How to complete this task —
Write out exactly the lines running from the one with "The image size is (411, 259)." to the end of the data, including both of those lines and excluding pictures.

_ _ _

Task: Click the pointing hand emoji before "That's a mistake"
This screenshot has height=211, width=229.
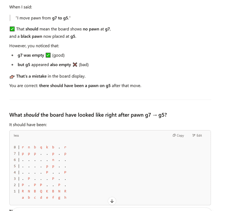Action: (x=12, y=76)

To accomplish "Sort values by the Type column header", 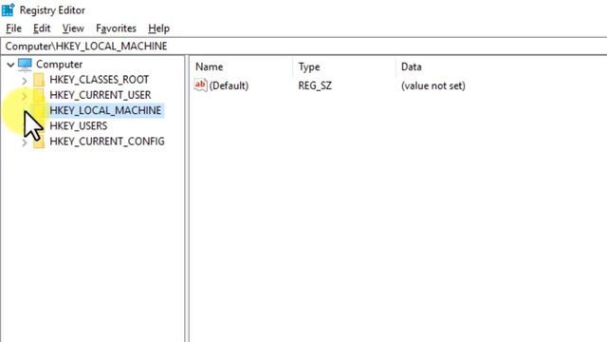I will tap(344, 67).
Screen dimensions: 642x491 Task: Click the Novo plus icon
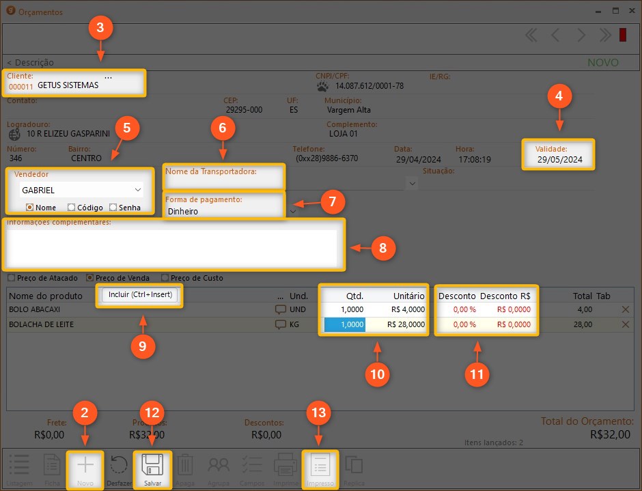85,466
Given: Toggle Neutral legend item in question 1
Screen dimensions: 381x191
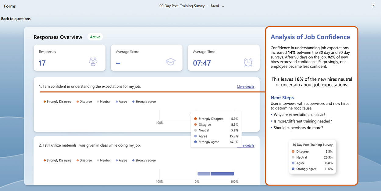Looking at the screenshot, I should tap(104, 101).
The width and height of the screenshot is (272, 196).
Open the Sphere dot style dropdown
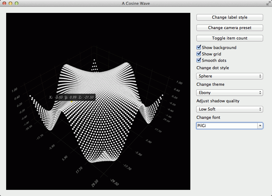(229, 76)
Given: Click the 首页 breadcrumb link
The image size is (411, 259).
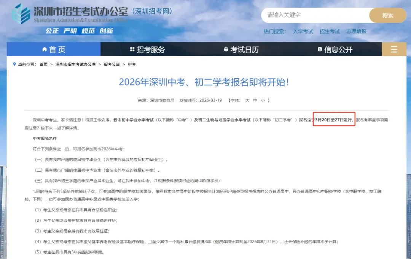Looking at the screenshot, I should (43, 64).
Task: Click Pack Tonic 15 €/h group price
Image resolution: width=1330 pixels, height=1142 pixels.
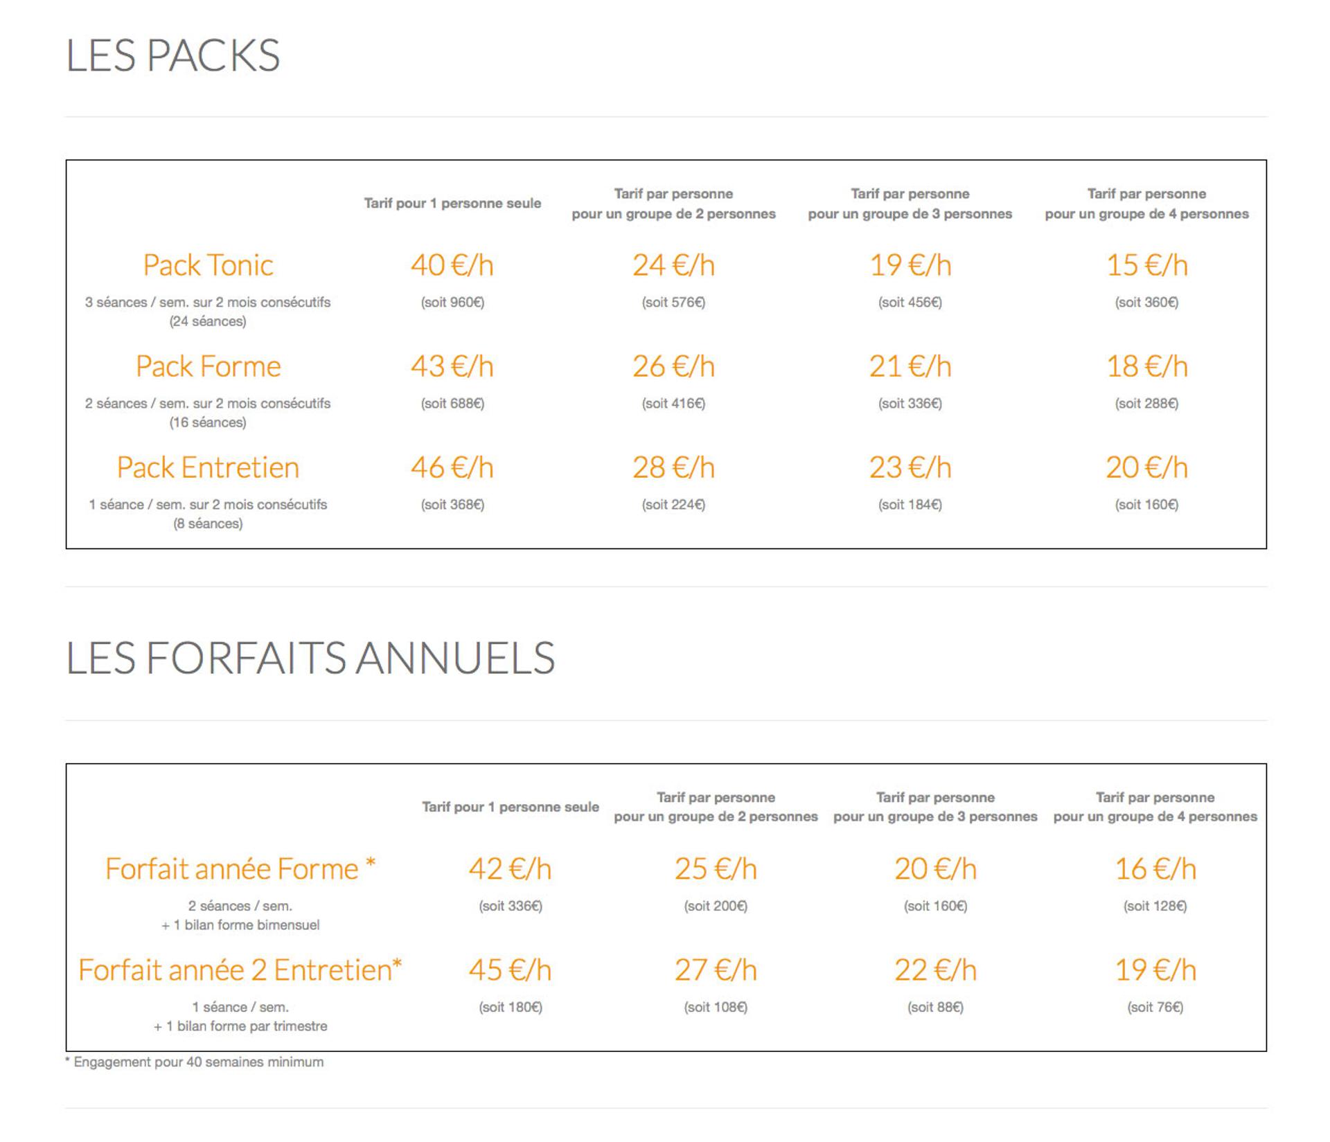Action: 1146,265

_ _ _

Solution for this problem —
The image size is (411, 259).
Looking at the screenshot, I should (43, 64).
Task: Click Pack Tonic 15 €/h group price
Image resolution: width=1330 pixels, height=1142 pixels.
Action: 1146,265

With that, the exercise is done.